Aravindh Chithambaram becomes first Indian to qualify for Esports World Cup chess in Paris

Aravindh Chithambaram has become the first Indian chess grandmaster to qualify for an Esports World Cup, beating Serbia's Alexey Sarana in an Armageddon tiebreaker at the Road to EWC qualifier in Atlanta. The S8UL-signed Indian had to fight Sarana twice in the final. Sarana came up through the lower bracket, won the grand final 2-0 to reset the bracket, and lost the deciding Armageddon. Aravindh walked away with USD 15,000 and one of four Play-in spots for the EWC 2026 chess event in Paris in August.
The qualifier in Atlanta
The Road to EWC chess qualifier was held at DreamHack Atlanta from May 15 to 17 at the Georgia World Congress Center. It was one of the Road to EWC events for chess this cycle, with four berths on offer. Games were 10 minutes per player with no increment and Armageddon as the tiebreaker. Aravindh came through Group B with wins over Kyler Raines, Justin Liang, Oleksander Bortnyk and Christopher Yoo, edged Yoo again 2-1 in the upper-bracket semifinal, then took down Sarana 2-1 to reach the grand final.
The grand final itself was the tournament's longest act. Sarana came back from the lower bracket and beat Aravindh 2-0 in the first set, forcing the bracket reset. The deciding set went to Armageddon, in which Black has draw odds. Aravindh held the position and the qualification spot was his. Sarana walked away with USD 7,500 and a Play-in seat of his own. Andrey Esipenko and Liem Le took the other two qualifier spots in earlier brackets.
What the Play-in actually is
The Esports World Cup 2026 chess event runs from August 11 to 15 in Paris, with a total prize pool of USD 1.5 million across 22 players. The structure is three stages. The Play-in is the entry route, with eight players split into two groups of four playing GSL-format double-elimination matches, two games per series. The four advancers join 12 directly seeded players in a 16-player main-event group stage; the playoffs are a single-elimination bracket of eight, finishing in a best-of-three Grand Final.

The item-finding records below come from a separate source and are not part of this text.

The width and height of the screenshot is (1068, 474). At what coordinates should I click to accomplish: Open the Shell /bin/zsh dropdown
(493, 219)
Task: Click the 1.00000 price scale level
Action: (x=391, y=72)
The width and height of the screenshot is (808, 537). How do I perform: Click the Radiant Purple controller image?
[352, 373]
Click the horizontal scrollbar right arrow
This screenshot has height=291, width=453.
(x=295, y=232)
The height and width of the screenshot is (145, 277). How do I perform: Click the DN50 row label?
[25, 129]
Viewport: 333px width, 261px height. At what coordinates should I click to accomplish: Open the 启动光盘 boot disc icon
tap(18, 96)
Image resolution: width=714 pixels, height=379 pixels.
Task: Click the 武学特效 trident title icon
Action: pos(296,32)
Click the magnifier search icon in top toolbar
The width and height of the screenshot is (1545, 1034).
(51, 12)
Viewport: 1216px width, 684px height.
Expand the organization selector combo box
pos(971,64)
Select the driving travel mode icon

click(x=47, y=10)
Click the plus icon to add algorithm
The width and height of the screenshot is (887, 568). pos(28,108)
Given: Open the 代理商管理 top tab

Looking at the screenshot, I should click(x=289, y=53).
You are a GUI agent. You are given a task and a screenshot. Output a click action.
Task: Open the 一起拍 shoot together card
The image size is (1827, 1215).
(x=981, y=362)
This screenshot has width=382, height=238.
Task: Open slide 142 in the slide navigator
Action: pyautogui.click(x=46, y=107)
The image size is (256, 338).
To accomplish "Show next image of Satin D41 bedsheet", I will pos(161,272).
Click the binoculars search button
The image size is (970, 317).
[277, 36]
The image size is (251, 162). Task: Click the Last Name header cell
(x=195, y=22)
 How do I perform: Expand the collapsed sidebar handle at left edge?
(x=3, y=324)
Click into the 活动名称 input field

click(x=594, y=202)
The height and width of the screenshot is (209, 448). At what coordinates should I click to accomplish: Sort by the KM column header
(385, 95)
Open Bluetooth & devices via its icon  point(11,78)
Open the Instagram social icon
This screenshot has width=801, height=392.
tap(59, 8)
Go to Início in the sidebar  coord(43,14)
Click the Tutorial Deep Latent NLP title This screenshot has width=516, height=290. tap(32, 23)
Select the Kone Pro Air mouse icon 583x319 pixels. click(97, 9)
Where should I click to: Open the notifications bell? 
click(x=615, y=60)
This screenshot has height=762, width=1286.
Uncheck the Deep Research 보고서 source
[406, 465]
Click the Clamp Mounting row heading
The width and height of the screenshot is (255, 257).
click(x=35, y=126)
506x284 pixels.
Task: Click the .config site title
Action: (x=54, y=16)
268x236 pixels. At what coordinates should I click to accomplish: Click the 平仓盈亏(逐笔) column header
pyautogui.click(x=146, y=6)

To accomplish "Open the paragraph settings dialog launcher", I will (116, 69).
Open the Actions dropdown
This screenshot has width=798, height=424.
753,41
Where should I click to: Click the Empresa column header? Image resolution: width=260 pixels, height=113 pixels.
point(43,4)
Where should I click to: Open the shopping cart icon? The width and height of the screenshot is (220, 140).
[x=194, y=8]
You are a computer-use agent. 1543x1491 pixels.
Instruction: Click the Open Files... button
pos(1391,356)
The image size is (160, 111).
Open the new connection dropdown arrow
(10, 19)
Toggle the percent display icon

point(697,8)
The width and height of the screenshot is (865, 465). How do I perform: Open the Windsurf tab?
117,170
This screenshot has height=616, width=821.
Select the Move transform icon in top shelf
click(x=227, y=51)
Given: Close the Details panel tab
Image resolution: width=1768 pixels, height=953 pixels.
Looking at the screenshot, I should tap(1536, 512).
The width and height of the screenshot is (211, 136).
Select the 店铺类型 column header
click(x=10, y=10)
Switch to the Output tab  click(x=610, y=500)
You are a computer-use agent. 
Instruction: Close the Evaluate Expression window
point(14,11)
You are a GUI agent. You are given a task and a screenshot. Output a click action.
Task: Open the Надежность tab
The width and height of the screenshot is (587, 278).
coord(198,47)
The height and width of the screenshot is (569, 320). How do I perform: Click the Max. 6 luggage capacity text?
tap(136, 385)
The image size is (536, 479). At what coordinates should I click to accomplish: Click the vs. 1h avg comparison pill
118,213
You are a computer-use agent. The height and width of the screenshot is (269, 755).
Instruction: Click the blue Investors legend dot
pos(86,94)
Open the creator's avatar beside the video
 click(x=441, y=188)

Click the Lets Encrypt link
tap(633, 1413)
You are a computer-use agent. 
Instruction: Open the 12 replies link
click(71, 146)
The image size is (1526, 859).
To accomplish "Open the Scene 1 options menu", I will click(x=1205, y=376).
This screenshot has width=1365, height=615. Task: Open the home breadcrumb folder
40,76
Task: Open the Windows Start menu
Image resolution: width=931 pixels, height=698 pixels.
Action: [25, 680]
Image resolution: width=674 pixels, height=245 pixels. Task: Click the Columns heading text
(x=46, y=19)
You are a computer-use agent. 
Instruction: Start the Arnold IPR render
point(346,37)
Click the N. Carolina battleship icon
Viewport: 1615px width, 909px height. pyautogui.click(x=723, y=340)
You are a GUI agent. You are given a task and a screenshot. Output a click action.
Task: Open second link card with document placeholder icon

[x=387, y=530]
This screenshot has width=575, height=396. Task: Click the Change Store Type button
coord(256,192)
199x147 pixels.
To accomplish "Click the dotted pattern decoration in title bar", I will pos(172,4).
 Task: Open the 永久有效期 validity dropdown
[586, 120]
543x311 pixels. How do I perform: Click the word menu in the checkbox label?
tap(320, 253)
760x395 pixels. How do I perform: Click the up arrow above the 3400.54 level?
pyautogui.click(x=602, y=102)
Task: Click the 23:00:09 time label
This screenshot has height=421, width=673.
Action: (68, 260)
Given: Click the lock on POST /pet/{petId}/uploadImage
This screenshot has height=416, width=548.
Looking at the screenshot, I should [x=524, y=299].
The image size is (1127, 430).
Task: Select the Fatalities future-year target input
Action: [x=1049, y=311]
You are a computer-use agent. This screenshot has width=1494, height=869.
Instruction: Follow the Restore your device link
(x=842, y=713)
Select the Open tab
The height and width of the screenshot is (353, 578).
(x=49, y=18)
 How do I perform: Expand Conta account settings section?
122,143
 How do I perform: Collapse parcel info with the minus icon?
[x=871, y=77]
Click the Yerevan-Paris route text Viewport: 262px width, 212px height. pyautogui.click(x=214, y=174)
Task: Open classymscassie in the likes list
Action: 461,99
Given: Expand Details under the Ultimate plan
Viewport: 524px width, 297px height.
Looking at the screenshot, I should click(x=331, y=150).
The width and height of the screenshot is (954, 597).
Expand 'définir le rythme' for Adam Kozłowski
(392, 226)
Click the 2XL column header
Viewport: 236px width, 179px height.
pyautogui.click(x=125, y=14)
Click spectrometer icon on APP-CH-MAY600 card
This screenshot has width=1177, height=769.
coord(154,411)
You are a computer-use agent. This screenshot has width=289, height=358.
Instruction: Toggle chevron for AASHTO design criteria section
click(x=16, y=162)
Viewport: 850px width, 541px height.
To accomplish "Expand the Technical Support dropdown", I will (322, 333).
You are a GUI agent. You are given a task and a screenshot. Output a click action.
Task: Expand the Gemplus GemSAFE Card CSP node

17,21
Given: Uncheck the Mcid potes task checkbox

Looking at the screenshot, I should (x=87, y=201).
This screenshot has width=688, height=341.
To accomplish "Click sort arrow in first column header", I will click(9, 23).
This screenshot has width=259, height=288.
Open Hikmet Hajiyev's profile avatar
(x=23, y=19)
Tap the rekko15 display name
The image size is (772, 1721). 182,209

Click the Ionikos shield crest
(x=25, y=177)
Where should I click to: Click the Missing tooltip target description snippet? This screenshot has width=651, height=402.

Aravindh's win in Atlanta puts him into the Play-in, not directly into the main bracket. That detail matters when reading the headlines. Two more wins in Paris, in the Play-in itself, would put the Tamil Nadu grandmaster among the 16 main-event players competing for the title and the share of the prize pool that climbs steeply at that stage.
S8UL's third confirmed EWC title
The qualification is the third banner S8UL has secured for Paris in 2026. The Indian esports organisation already had its rosters in the Fortnite and Honor of Kings world events, both qualified earlier in the cycle. Chess is the discipline that lands hardest with a domestic audience. India's strongest junior generation since the Anand era is producing world-class players in real numbers, and the EWC's $1.5 million pool is one of the richest individual chess prizes ever offered.
Aravindh, ranked inside the world's top 40 by classical rating and a long-time fixture on the strong-open circuit in Europe, is not the household name that Gukesh, Pragg or Arjun are. He is the one who walks into Paris in August as India's first representative in this event. The second Indian to qualify, if one does, will follow. The first one is set.